I’ve posted negative reviews on Argos only to have them removed.


I was wondering where this issue figured in the CMA’s work schedule of the top ten important consumer concerns.

My opinion on reviews has always been that they are worth what you pay for them.


I look for reviews that contain detailed information and explain some of the disadvantages of a product as well as making positive comments.

Some people take a great deal of effort to provide us with useful information that retailers omit.


Yes, I agree with that but it has been widely alleged that in the hotel sector some of the adverse reviews have been posted by competitors.


I was thinking mainly about household goods, John.
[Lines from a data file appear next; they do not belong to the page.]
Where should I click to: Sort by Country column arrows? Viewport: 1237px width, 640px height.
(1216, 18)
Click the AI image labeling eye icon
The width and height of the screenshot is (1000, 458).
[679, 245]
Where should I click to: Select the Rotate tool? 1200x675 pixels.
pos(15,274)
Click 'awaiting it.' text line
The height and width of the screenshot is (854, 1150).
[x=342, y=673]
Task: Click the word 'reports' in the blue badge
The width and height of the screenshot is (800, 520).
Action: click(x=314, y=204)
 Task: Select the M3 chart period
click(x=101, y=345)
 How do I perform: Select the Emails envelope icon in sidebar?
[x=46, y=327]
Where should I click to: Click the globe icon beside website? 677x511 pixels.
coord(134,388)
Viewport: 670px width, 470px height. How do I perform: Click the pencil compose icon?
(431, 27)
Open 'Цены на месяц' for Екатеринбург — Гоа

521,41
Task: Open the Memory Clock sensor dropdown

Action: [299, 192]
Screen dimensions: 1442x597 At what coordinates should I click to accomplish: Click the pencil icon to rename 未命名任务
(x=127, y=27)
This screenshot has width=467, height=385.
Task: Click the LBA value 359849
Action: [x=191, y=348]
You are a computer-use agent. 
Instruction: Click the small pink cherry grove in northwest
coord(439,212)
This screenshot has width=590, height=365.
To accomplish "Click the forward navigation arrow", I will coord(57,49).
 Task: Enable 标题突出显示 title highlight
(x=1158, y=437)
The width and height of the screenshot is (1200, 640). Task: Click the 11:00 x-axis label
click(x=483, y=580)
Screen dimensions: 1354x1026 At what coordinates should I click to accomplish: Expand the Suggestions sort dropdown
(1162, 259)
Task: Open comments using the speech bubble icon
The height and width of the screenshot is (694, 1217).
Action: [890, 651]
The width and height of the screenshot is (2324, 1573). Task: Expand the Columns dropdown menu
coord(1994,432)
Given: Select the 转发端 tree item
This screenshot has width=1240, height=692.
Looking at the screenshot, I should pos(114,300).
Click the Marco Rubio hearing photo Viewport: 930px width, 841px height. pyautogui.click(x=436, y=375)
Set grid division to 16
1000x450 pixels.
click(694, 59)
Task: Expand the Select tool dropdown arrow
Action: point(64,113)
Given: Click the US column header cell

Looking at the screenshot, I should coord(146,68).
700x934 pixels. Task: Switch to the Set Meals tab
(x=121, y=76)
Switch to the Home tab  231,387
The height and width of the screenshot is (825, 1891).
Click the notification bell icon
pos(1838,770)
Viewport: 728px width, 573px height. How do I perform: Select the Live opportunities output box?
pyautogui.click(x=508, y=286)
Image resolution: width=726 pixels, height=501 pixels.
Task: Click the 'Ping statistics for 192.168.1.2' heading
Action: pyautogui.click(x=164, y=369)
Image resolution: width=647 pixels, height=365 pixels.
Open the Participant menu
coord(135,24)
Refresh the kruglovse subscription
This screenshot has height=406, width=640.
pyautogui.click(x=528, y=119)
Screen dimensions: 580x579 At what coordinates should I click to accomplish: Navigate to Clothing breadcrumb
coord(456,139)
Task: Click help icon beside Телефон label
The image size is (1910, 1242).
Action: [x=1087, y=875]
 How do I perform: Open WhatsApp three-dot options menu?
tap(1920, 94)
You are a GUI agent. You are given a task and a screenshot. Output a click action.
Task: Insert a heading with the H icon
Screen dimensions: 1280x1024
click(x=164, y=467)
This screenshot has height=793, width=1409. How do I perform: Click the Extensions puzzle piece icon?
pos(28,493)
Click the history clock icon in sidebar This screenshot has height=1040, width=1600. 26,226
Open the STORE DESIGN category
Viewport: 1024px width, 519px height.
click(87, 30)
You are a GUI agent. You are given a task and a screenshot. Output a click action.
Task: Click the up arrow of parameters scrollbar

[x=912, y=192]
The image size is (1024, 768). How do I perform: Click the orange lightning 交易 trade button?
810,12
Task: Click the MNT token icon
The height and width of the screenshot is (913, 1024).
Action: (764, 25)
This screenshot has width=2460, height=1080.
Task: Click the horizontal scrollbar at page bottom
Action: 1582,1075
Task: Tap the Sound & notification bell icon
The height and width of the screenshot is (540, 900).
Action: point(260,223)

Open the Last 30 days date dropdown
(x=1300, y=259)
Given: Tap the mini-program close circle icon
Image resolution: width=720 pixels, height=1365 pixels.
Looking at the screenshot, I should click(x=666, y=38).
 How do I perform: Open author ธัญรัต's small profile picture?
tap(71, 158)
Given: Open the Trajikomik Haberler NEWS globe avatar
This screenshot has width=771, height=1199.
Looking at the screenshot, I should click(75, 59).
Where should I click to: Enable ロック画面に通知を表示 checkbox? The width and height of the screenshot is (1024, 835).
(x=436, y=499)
You are right about hotels.


Just looking at the restaurant and cafe reviews on TripAdviser for my local touristy town, they all get 4.5-5 stars with the most recently opened or revamped ones getting the highest scores due to a burst of recent reviews from locals.
Considering the wide variety of establishments covered absolutely of no use at all for making a decision,


Unfortunately Which? is not guiltless in the reviews stakes.

Before I explain that I should mention that I have been following this area for several years collecting examples of these deceptions from computer and consumer sites. I have highlighted a potential case on Which? reader reviews some months back. I have also suggested to Which? how to make their reader review system more robust and reliable.

Which? carries out product testing and subscribers can view the results and if subscribers are owners they can add their own review. This is very important as Which? does not employ test labs for longevity/durability trials on appliances.

Anyone browsing the Web can read these Readers Reviews. Unfortunately , and particularly where it concerns Best Buys, Which? is not responding to Readers Reviews. In what might be described as the star exhibit we have a product where over 20 people out of 22 with valid scoring give it the lowest rating of one star. The comment now is this should be a Do Not Buy not a Best Buy.

Given the offending item is around £20 you would think an investigation would not be too difficult to arrange and given the two common faults expessed seem design faults and the average time to fault around 6-12 months in normal usage not too difficult to arrange.

Which?’s unique selling point has been independent testing but it must back this up with taking the input from readers seriously so its reputation is enhanced not weakened.


I would expect that the reviews of products written by Which? members are more trustworthy and useful than those published on retailers’ websites but in many cases there are few comments on products, whereas Amazon may have numerous reviews of a product.

I agree that Which? should look at information posted on its own websites. I was very disappointed that the recent article about LED bulbs in Which? magazine made no mention of the problems of radio interference and premature failure mentioned by so many contributors to Which? Conversation.